Objective: Our purpose was to assess the structural integrity of individual elements of the urethral and anterior vaginal wall support system. Study Design: Notes were made during retropubic operations for cystourethrocele and stress incontinence in 71 women aged 52 ± 12.4 (SD) years. Vaginal support was assessed with the Baden-Walker system with the following average findings: urethra 1.9 ± 0.6, bladder 1.9 ± 1.0, apex 0.8 ± 1.1, upper posterior wall 0.3 ± 0.8, and rectocele 1.1 ± 0.7. The presence of the following features was noted: paravaginal defect, integrity of the pubic and ischial attachments of the arcus tendineus fascia pelvis (ATFP), appearance of the ATFP on the sidewall, and abnormalities in the pubococcygeal muscle. Results: Paravaginal defects were present in 87.3% on the left and in 88.7% on the right. Detachment of the ATFP from the pubic bone was present in 1.4% (left) and 2.8% (right). The ATFP was detached from the ischial spine in 97.6% (left) and 95.1% (right). Remnants of the ATFP were present on the sidewall in 62% (left) and 63% (right). Of these, 9% extended one fourth the distance to the spine, 21% one half the distance, 3% three fourths the distance, and 17% all the way to the spine.
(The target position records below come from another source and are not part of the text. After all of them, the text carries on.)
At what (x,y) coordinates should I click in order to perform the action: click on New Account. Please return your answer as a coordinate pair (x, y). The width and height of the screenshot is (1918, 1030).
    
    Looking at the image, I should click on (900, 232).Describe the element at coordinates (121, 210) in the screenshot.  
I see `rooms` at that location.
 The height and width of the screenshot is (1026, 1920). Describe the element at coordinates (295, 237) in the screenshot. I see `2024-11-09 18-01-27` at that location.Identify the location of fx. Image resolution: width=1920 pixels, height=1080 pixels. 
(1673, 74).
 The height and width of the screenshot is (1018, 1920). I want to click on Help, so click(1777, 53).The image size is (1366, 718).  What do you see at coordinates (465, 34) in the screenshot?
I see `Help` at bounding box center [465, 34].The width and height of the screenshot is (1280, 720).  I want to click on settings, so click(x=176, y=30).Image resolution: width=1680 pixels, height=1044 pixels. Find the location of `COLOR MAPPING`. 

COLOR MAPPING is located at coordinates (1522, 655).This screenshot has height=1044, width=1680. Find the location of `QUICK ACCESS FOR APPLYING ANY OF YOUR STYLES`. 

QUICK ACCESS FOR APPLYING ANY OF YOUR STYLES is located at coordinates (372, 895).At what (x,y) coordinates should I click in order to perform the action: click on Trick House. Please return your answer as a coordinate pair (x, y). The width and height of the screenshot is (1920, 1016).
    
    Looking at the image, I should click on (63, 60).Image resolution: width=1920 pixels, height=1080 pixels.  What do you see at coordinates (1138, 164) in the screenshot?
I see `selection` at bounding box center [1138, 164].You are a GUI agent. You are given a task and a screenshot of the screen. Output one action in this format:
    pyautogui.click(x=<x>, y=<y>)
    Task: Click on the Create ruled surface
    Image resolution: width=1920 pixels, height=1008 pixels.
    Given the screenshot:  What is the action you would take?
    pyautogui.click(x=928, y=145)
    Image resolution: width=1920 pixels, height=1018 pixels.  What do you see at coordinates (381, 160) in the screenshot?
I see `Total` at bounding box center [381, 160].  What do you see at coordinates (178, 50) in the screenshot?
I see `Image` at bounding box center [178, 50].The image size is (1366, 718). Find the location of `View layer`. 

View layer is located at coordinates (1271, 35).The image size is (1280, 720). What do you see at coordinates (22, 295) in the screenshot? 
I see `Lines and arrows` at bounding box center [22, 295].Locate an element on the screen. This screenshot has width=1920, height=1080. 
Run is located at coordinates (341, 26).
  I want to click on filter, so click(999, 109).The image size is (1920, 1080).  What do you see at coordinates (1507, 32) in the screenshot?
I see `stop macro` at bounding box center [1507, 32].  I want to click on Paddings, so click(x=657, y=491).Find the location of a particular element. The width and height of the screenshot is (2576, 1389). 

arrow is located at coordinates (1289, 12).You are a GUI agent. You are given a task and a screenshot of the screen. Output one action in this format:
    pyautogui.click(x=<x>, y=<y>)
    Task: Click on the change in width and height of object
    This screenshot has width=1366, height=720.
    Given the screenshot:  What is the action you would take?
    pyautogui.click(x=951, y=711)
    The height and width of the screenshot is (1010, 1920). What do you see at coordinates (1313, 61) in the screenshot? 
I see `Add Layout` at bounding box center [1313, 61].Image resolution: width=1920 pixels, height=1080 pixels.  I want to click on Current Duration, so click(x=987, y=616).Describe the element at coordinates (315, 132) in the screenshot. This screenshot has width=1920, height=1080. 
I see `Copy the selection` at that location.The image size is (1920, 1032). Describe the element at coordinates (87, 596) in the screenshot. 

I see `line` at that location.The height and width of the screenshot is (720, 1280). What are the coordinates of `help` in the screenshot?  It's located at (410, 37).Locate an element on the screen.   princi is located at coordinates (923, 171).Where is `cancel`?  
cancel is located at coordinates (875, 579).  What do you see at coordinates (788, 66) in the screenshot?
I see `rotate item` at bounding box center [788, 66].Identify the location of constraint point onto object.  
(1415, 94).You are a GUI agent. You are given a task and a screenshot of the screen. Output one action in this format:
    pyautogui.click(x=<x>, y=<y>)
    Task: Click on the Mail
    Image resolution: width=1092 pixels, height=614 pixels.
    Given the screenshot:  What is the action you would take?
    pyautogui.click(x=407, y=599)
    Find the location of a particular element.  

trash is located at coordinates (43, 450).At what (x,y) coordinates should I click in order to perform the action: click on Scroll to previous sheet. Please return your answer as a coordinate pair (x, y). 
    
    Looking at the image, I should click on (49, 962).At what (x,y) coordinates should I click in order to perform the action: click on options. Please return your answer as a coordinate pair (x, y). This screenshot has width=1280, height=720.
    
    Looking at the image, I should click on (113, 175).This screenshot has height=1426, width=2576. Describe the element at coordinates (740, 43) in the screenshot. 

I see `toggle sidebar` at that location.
The pubococcygeal muscle was visibly normal in 45% (left) and 39% (right). It showed localized atrophy in 22% (left) and 30% (right) and generalized atrophy in 22.5% (left) 30.0% (right). Conclusion: The ATFP usually detaches from the ischial spine, but not from the pubis; slightly less than half of these women have visibly abnormal levator ani muscles. (Am J Obstet Gynecol 2002;187:93-8.)